If you took this idea and expanded it to the different types of Agriculture, you could have Coastal/Lake-Dwelling Halflings that are expert fishers (possibly also growing seaweed), Village/Rural Halflings that grow all sorts of plants (I quite like Pumpkin and Potato-growing halflings, as well as Corn, Cabbages, Cotton, Sugarcane, Sunflowers, Beans, and Beets) and care for specially bred livestock (Cows with the best milk, Goats for the best cheese, Giant Oxen (Auroch stats, probably) for the manual labor, Giant Chickens for the best and biggest eggs, etc) that can double as battle-mounts, Orchard-Halflings that grow the best apples, cherries, pears, and nuts, as well as tending to vineyards to grow grapes, with gardens for kiwi, melons, cranberries, and tomatoes.
Taking these ideas, I would break down halflings into 3 main subraces in a future PHB:
Then, add some lore about most folk/fairy-tales coming from Halflings. Jack from Jack and the Beanstalk is a Halfling, as is Little Red Riding Hood, Goldilocks, and Hansel and Gretel. Cinderella is a Lightfoot Halfling whose father got married to a human stepmother, and the reason that the glass slipper wouldn't fit anyone else's foot in the whole kingdom is because it's halfling-sized. They could even add in a "Danny and the Goliath" story, where a young Stout Halfling commoner killed a Goliath warlord that was attacking Danny's homeland with a sling. Mordenkainen's Tome of Foes did something similar, but not to the extent and in the manner that I would like.
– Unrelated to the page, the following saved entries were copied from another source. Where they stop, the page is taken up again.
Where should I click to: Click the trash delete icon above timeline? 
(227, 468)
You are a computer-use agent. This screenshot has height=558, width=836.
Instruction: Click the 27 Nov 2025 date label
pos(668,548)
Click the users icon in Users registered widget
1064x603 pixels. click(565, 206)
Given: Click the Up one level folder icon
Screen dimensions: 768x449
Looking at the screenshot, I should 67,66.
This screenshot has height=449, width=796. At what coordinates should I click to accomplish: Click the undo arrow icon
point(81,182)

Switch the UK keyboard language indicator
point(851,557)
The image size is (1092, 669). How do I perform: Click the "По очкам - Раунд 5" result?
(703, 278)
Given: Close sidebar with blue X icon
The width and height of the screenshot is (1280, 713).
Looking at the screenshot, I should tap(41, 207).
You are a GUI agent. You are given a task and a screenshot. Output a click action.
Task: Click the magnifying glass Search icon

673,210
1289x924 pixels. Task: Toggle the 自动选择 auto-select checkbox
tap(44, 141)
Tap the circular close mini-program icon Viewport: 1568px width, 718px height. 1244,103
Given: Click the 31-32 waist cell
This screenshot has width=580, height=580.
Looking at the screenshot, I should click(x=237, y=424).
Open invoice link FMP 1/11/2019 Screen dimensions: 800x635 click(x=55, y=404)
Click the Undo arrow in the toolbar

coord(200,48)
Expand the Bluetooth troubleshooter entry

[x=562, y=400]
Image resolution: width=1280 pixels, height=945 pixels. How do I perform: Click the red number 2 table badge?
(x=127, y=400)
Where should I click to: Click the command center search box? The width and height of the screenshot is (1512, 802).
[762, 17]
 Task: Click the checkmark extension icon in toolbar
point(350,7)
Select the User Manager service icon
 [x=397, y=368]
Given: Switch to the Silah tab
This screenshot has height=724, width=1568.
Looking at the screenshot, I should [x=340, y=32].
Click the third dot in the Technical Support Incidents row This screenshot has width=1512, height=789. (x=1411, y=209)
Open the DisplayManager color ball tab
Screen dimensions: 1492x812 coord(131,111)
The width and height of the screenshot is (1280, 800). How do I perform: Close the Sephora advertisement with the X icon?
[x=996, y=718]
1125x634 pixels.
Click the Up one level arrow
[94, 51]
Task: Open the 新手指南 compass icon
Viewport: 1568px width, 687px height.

- Lightfoot Halflings for Apiarists and Florists with magical honey, bee-mounts, and giant, magical flowers.
- Stout Halflings for the Rural Farmers with special/magical versions of typical crops and livestock.
- Lotusden Halflings for Orchard Halflings with the best wines, fruits, and nuts (magical pie, anyone?).
If "Halflings are intended for the 'Zero-to-Hero characters' in epic stories", add some lore and fluff text into the game that supports that. Make halfling culture in the base game discuss how halflings love tales of adventure and exploration, even though they love their homes. Give recommendations to halfling characters about how their character may be conflicted between wanting to journey through the wider world versus staying at the comforts and safety of home, and give examples of how a halfling can take a bit of home with them when they adventure (through sayings and stories, souvenirs and heirlooms, letters and a promise to return to the loved-ones back at home).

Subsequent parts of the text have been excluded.